Opinion
A181588
12-26-2024
Ernest G. Lannet, Chief Defender, Criminal Appellate Section, and Kyle Krohn, Deputy Public Defender, Oregon Public Defense Commission, filed the brief for appellant. Ellen F. Rosenblum, Attorney General, Benjamin Gutman, Solicitor General, and Erica L. Herb, Assistant Attorney General, filed the brief for respondent.
This is a nonprecedential memorandum opinion pursuant to ORAP 10.30 and may not be cited except as provided in ORAP 10.30(1).
Submitted November 19, 2024.
Lane County Circuit Court 19CR17970 Beatrice N. Grace, Judge.
Ernest G. Lannet, Chief Defender, Criminal Appellate Section, and Kyle Krohn, Deputy Public Defender, Oregon Public Defense Commission, filed the brief for appellant.
Ellen F. Rosenblum, Attorney General, Benjamin Gutman, Solicitor General, and Erica L. Herb, Assistant Attorney General, filed the brief for respondent.
Before Tookey, Presiding Judge, Kamins, Judge, and DeVore, Senior Judge.
TOOKEY, P. J.
Defendant appeals a judgment of conviction for third-degree assault, ORS 163.165, and driving under the influence of intoxicants (DUII), ORS 813.010. Defendant raises two assignments of error. In the first, defendant contends that the trial court erred when it "allow[ed an officer] to testify that field sobriety tests are nationally standardized," because, in defendant's view, that testimony was scientific evidence without a proper foundation. Reviewing for legal error, State v. Beltran-Chavez, 286 Or.App. 590, 610, 400 P.3d 927 (2017), we conclude that the trial court did not err. In the second, defendant contends that the trial court erred in "ordering defendant to pay per diem fees" in the written judgment, because the trial court failed to impose the fees at the sentencing hearing. The state concedes the error and, consistent with our decision in State v. Barr, 331 Or.App. 242, 244, 545 P.3d 772, rev den, 372 Or. 720 (2024), we accept that concession.
Defendant was charged with second-degree assault and DUII after he caused a head-on motor vehicle collision, agreed to participate in field sobriety tests (FSTs), and was arrested on suspicion of DUII. The state offered the testimony of a responding officer concerning the nature and reliability of the FSTs administered to defendant at the scene of the incident. Defendant moved to exclude that testimony, and the state opposed that motion. The trial court allowed the challenged testimony, which is described below.
In his first assignment of error, defendant challenges the trial court's ruling allowing the officer's testimony confirming that FSTs are "nationally standardized," a "nationally accepted method," and an "accurate indicator" of intoxication. In defendant's view, "[e]ven if testimony that FSTs are 'standardized' might not, all on its own, suggest the imprimatur of science, the context of [the officer's testimony put that implication to the jury." The state responds that the officer's testimony about national standardization and acceptance of FSTs as accurate indicators of intoxication was properly based on the officer's training and experience.
- - -
■ **Exercise task 1**
Could you output, verbatim, everything in the listing from the line containing "Click the 2021" down to the end of the listing?
The court opinion has no connection to the listing that comes next.
- - -
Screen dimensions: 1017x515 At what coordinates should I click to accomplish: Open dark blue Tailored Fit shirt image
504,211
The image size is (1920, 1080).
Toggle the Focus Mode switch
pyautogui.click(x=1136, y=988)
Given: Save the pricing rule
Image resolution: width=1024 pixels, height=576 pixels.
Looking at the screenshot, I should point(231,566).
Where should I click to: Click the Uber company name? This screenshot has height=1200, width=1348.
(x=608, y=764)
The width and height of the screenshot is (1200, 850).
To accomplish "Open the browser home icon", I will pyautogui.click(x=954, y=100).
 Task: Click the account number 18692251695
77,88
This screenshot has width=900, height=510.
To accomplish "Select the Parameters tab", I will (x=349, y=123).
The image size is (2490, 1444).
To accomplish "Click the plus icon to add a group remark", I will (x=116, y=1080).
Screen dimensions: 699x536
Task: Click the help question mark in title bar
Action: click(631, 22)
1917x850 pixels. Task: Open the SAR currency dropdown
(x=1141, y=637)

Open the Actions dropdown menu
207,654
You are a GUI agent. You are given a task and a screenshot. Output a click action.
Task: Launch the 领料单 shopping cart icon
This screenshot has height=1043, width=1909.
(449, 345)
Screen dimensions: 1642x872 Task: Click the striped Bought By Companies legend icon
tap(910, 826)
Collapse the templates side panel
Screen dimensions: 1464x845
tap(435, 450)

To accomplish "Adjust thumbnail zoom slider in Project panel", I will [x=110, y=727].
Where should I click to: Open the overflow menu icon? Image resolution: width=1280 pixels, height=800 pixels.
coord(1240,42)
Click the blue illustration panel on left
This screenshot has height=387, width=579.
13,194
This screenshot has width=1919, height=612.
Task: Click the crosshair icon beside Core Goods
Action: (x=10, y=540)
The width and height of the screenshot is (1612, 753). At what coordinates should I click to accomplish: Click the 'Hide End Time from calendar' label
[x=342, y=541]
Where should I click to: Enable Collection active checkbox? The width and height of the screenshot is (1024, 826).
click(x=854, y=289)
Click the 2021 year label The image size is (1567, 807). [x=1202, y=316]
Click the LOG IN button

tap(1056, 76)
- - -
■ **Exercise task 2**
Could you return, word for word, everything in the court opinion from "Lane County Circuit" down to "DeVore, Senior Judge."?

■ **Complete answer 1**
Click the 2021 year label The image size is (1567, 807). [x=1202, y=316]
Click the LOG IN button

tap(1056, 76)

■ **Complete answer 2**
Lane County Circuit Court 19CR17970 Beatrice N. Grace, Judge.
Ernest G. Lannet, Chief Defender, Criminal Appellate Section, and Kyle Krohn, Deputy Public Defender, Oregon Public Defense Commission, filed the brief for appellant.
Ellen F. Rosenblum, Attorney General, Benjamin Gutman, Solicitor General, and Erica L. Herb, Assistant Attorney General, filed the brief for respondent.
Before Tookey, Presiding Judge, Kamins, Judge, and DeVore, Senior Judge.